Never smell the inside of a hat.
The deer doesn’t have to run faster than the wolves, just faster than the slowest deer.
Red meat isn’t bad for you. Fuzzy blue-green meat is bad for you.
Never argue with an idiot; onlookers can’t tell the difference.
You’ll miss some amazing times if you follow this advice in bed…
You can get much further with a kind word and a gun than you can with a kind word alone. -Al Capone-
That’s some great advice… better advice.
Why, that advice is like an Amish Girlfriend… it doesn’t suck.
Hard work may oneday payoff. Lazy pays off now.
While it might seem like a good idea in a pinch, the erect male member should never be used as a perch.

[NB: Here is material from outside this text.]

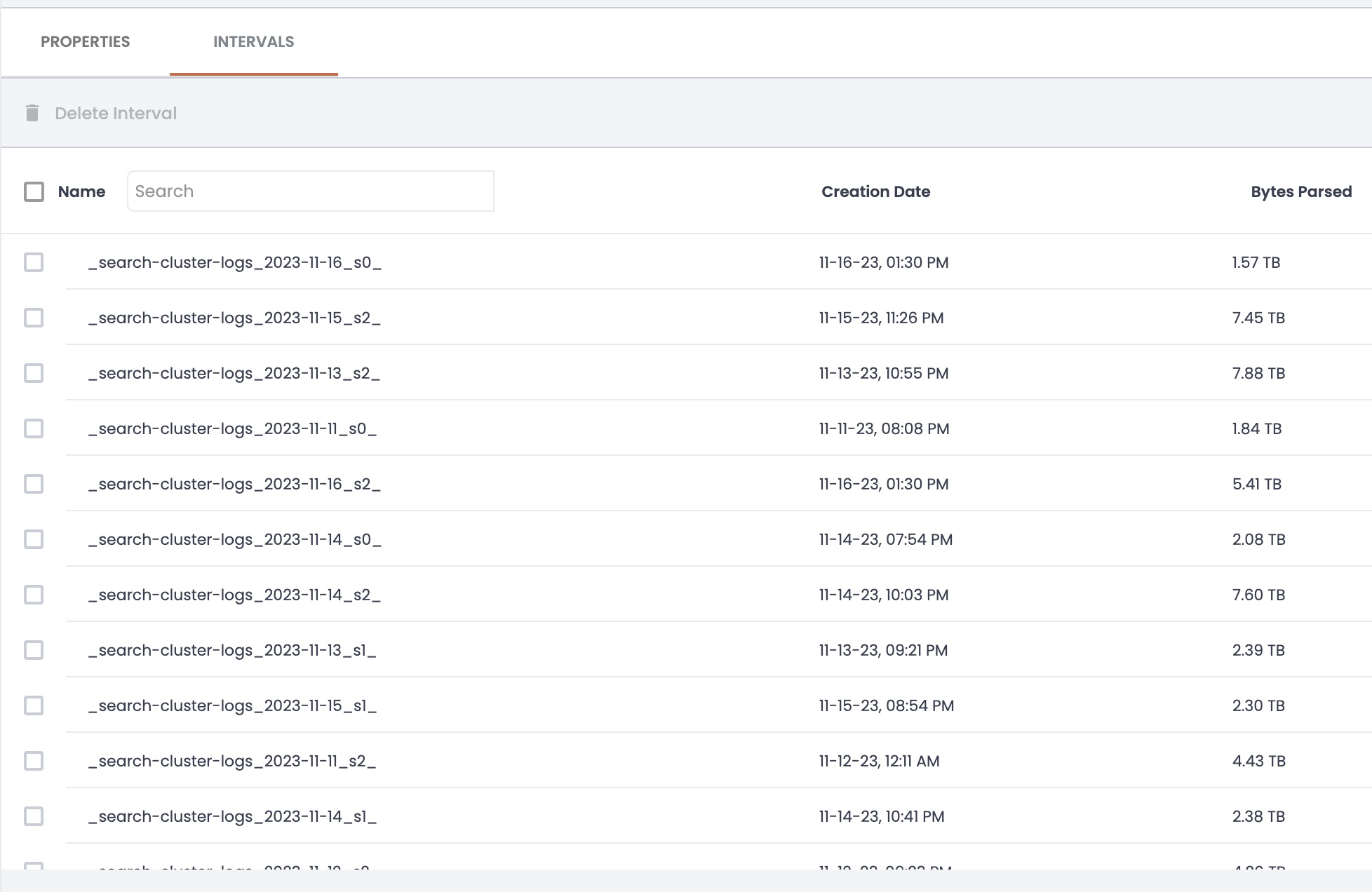The image size is (1372, 892).
Task: Check the 2023-11-13_s1 interval checkbox
Action: pyautogui.click(x=34, y=650)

Life is a shit sandwich. The more bread you got the less shit you have to eat.
Old age and treachery will overcome youth and enthusiasm every time.

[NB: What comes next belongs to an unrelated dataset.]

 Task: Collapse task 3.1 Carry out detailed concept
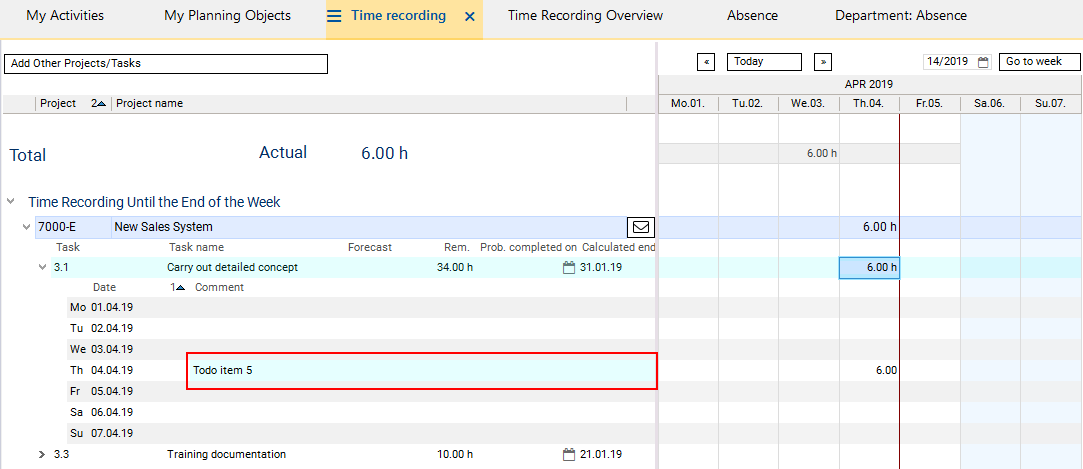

My favorite de-motivator: When the winds of change blow hard enough, the most trivial of things can become a deadly projectile.
Don’t take any advice including this.
Never go into a brightly-lit room with a magnifying mirror and tweezers.

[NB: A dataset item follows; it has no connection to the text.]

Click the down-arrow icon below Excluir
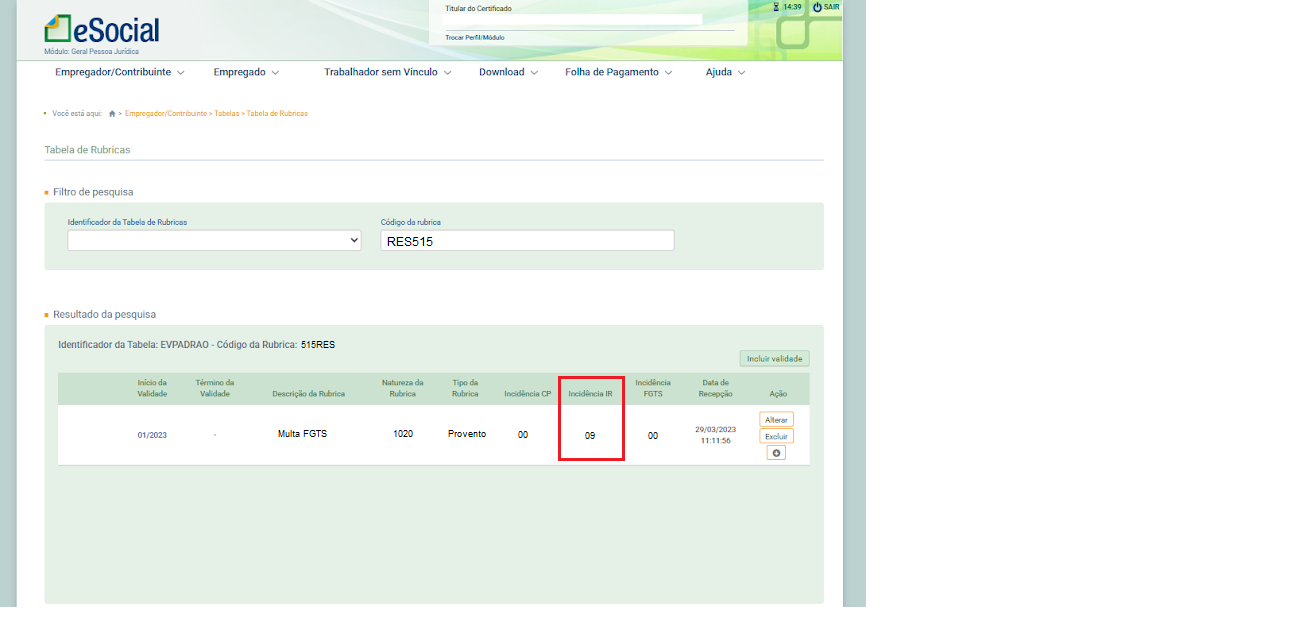[x=776, y=453]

No matter how dysfunctional someone’s behavior is, if it works, they’re not likely to change it.
And don’t start me on aphorisms again.
Whenever someone suggests fighting fire with fire, remind him that fire is actually fought with water.
Never jump on a man, unless he is down
There is absolutely no substitute for a genuine lack of preparation
Never wipe your arse with a broken bottle
The mark of a good manager is that when your back is against the wall, he’s right there behind you.
Never, for effect, pull a gun on a small child. He won’t get it.
(thank you, Fran Lebowitz)
After all is said and done, usually more is said.
A penny for your thoughts; $20 to act them out
You can’t have everything. Where would you put it?